# Full stack question



## Mondo (Jul 13, 2011)

Since my band is having a show coming up and I'll most likely be the only guitar player, would it be a good idea to get a second cab and put it on the other side of the stage?


----------



## conorreich (Jul 13, 2011)

You may be able to ask the sound guy to run you in stereo, so you wouldn't have to do that.


----------



## Mondo (Jul 13, 2011)

conorreich said:


> You may be able to ask the sound guy to run you in stereo, so you wouldn't have to do that.


 

I thought of that, but it isn't a big enough show to run everyone through a PA, even though we should anyway..

Sadly everyone in this town thinks you need to play a huge show to get miced up.

I was just worried about our how we would sound with a guitar player on one side, 2 vocalists, and a drummer.

Would a full stack be the best option?


----------



## conorreich (Jul 13, 2011)

It wouldn't be a bad idea in that case, especially if you don't have a bassist. Personally I think music sounds thin if you don't have two guitarists or like Veil of Maya having a guitar and a bass. Try it and see how it goes.


----------



## Mondo (Jul 13, 2011)

conorreich said:


> It wouldn't be a bad idea in that case, especially if you don't have a bassist. Personally I think music sounds thin if you don't have two guitarists or like Veil of Maya having a guitar and a bass. Try it and see how it goes.


 

I totally agree about the thin sounding part.

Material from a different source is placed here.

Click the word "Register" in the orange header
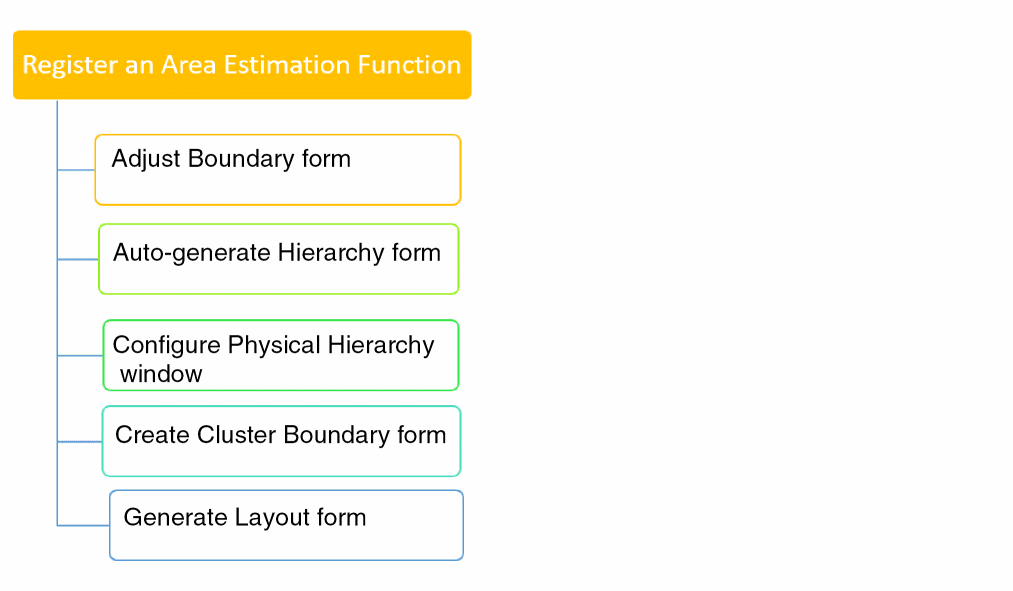1013x591 pixels. point(65,65)
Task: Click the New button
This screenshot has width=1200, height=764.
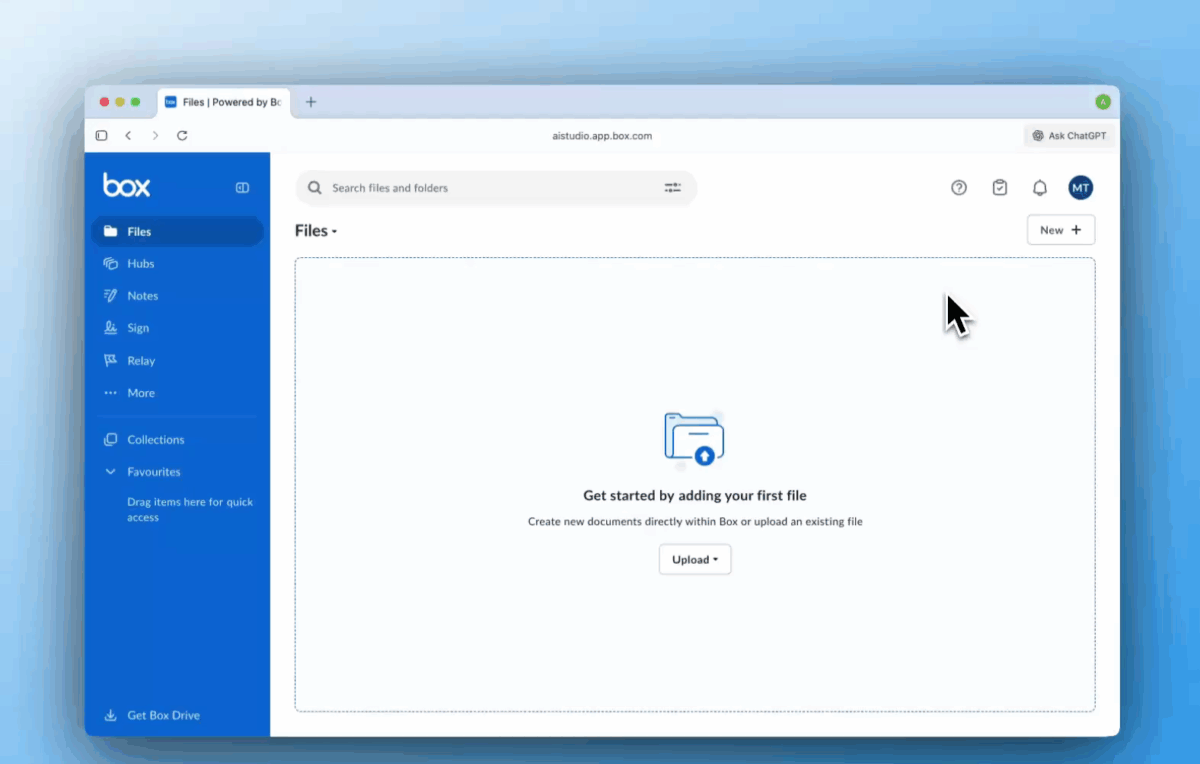Action: (x=1060, y=230)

Origianally I was the bassist, but we had to kick out our guitar players, so I filled in one of the spots and we're having trouble looking for members.


----------



## Devyn Eclipse Nav (Jul 13, 2011)

Yeah, definitely have one cab on each side, if you can. For a while, I was the only guitarist in my band, and whenever we played, people on the bassist's side could only hear the bass, and people on my side could only hear me. 

Also, IMHO, the music will sound kinda thin anyway without bass, so you may want to also run your guitar clean into an effect that will bend the pitch an octave down (Morpheus Droptune, Digitech whammy, etc) and run that into a bass amp. It won't sound perfect, but it's better than having no bass at all. I hate just rehearsing without a bass. I can't imagine playing live with out one. Best of luck, man.


----------



## Mondo (Jul 13, 2011)

I didn't even know they made pedals like that!
I am so freakin glad I joined this forum lol I've learned so many new things in 3 days lol

I'll look into purchasing one locally before the show, how much do you think one would cost me?


----------



## kamello (Jul 14, 2011)

Zeno said:


> Also, IMHO, the music will sound kinda thin anyway without bass, so you may want to also run your guitar clean into an effect that will bend the pitch an octave down (Morpheus Droptune, Digitech whammy, etc) and run that into a bass amp. It won't sound perfect, but it's better than having no bass at all. I hate just rehearsing without a bass. I can't imagine playing live with out one. Best of luck, man.


 

but if he plays chords or something with 4 strings or more would it sound
muddy? I haven't tried doing this so idk....




Mondo said:


> I didn't even know they made pedals like that!
> I am so freakin glad I joined this forum lol I've learned so many new things in 3 days lol
> 
> I'll look into purchasing one locally before the show, how much do you think one would cost me?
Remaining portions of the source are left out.